**What is needed**. Repeat precisely the span of lines below that opens with the line containing "Silver (114, 1214)" and closes with the line containing "Sezzle (46, 2075)", both included.

**Data supplied**.
↓

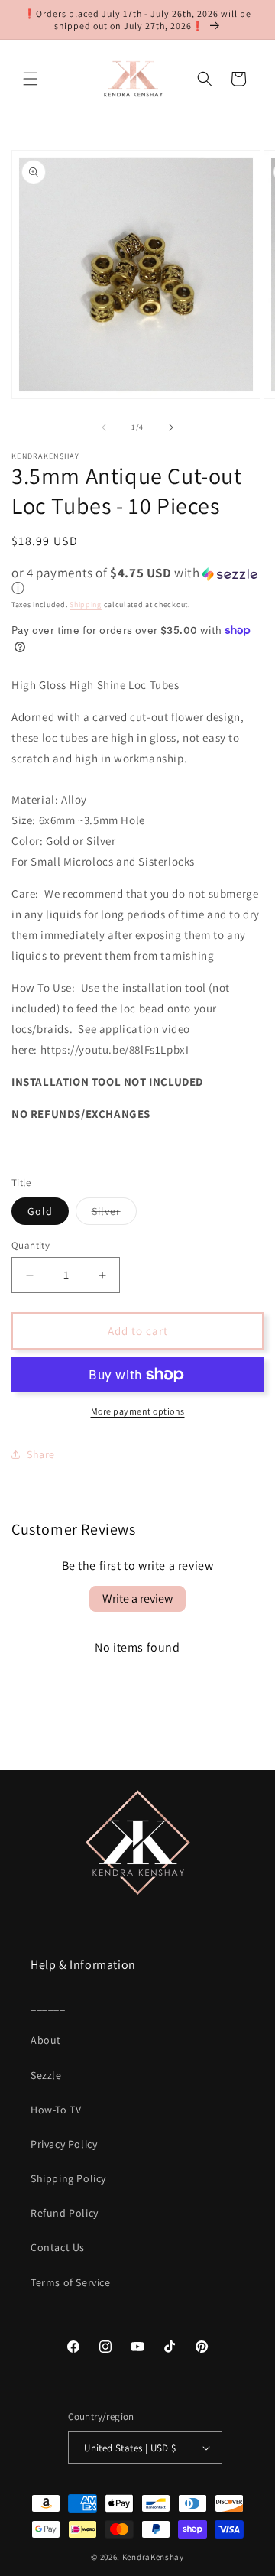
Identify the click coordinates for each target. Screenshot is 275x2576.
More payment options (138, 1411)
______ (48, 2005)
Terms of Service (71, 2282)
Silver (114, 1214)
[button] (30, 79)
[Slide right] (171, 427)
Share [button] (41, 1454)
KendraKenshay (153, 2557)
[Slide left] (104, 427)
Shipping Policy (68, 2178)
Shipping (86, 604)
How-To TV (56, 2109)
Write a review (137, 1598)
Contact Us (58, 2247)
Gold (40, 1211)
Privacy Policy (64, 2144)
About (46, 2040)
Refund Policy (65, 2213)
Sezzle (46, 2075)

↑
↓

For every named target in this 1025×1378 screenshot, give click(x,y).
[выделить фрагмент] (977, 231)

↑

**Answer to this problem**.
Silver (114, 1214)
[button] (30, 79)
[Slide right] (171, 427)
Share [button] (41, 1454)
KendraKenshay (153, 2557)
[Slide left] (104, 427)
Shipping Policy (68, 2178)
Shipping (86, 604)
How-To TV (56, 2109)
Write a review (137, 1598)
Contact Us (58, 2247)
Gold (40, 1211)
Privacy Policy (64, 2144)
About (46, 2040)
Refund Policy (65, 2213)
Sezzle (46, 2075)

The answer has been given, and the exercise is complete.